■ BRIEF
Below are several entries. Transcribe exactly those lines that fall from the one with "Where should I" through the one with "The height and", end lines included.

Segment Start: RECORD EXTRACTS

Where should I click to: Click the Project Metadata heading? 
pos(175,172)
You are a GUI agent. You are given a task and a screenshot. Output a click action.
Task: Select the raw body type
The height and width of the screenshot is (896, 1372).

Segment End: RECORD EXTRACTS
Segment Start: RECORD EXTRACTS

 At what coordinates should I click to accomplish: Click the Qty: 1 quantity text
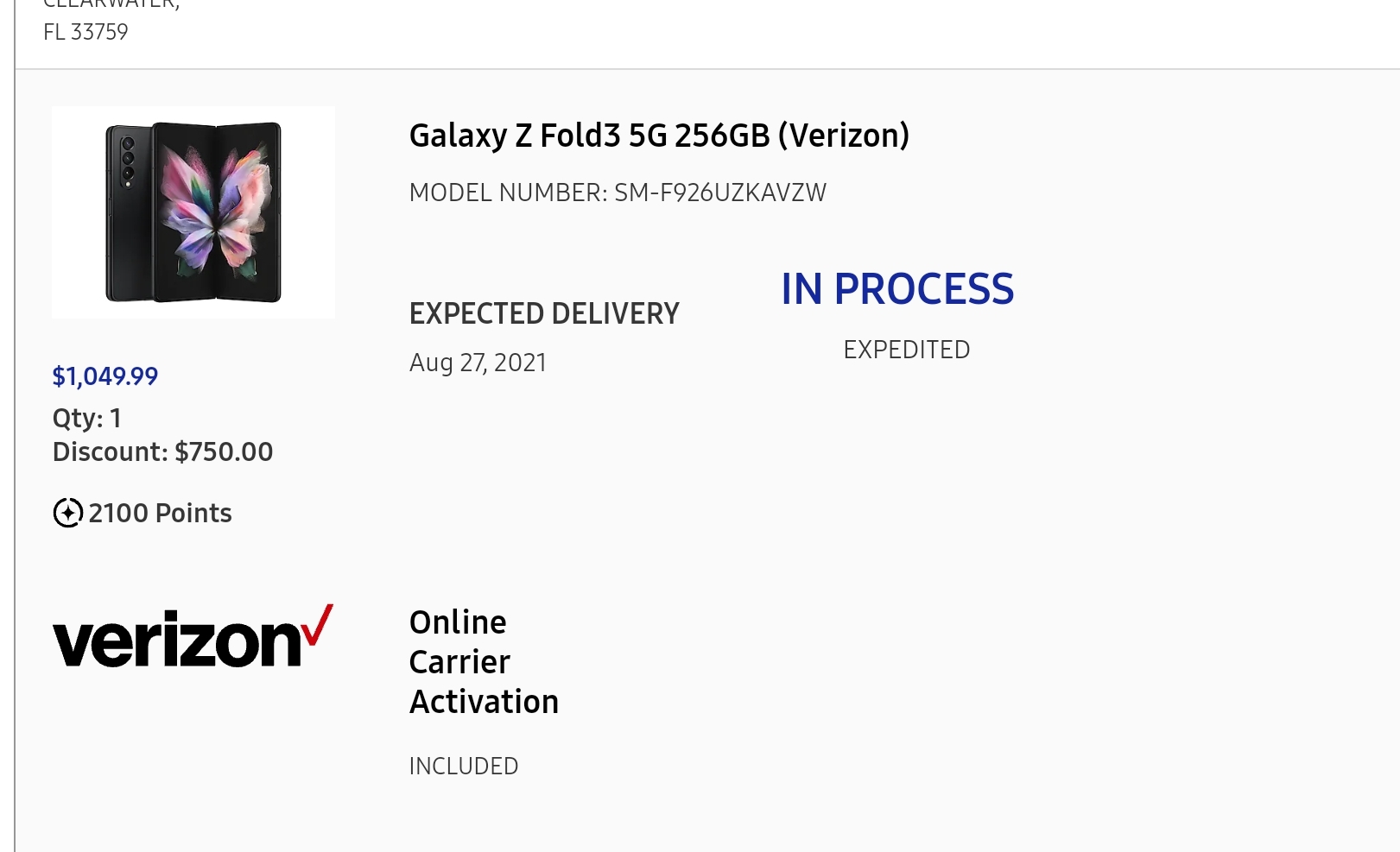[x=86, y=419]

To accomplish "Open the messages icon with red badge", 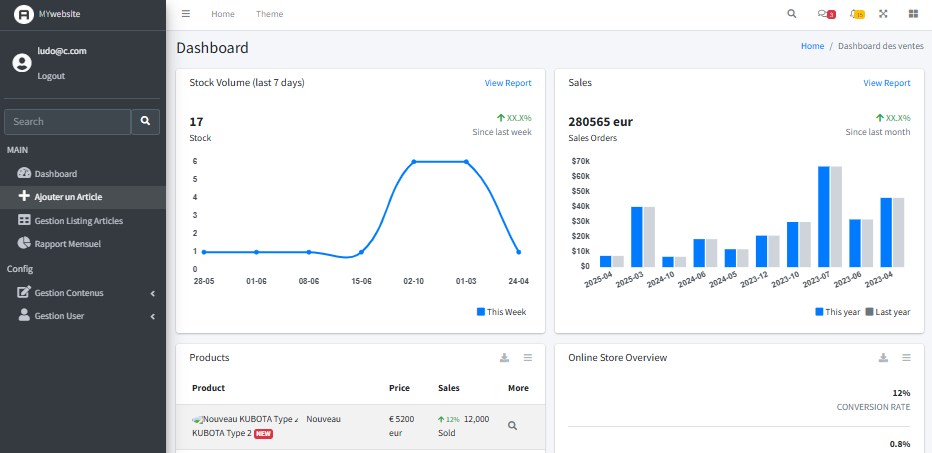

Segment End: RECORD EXTRACTS

■ RESPONSE TO THE TASK
Where should I click to: Click the Project Metadata heading? 
pos(175,172)
You are a GUI agent. You are given a task and a screenshot. Output a click action.
Task: Select the raw body type
The height and width of the screenshot is (896, 1372).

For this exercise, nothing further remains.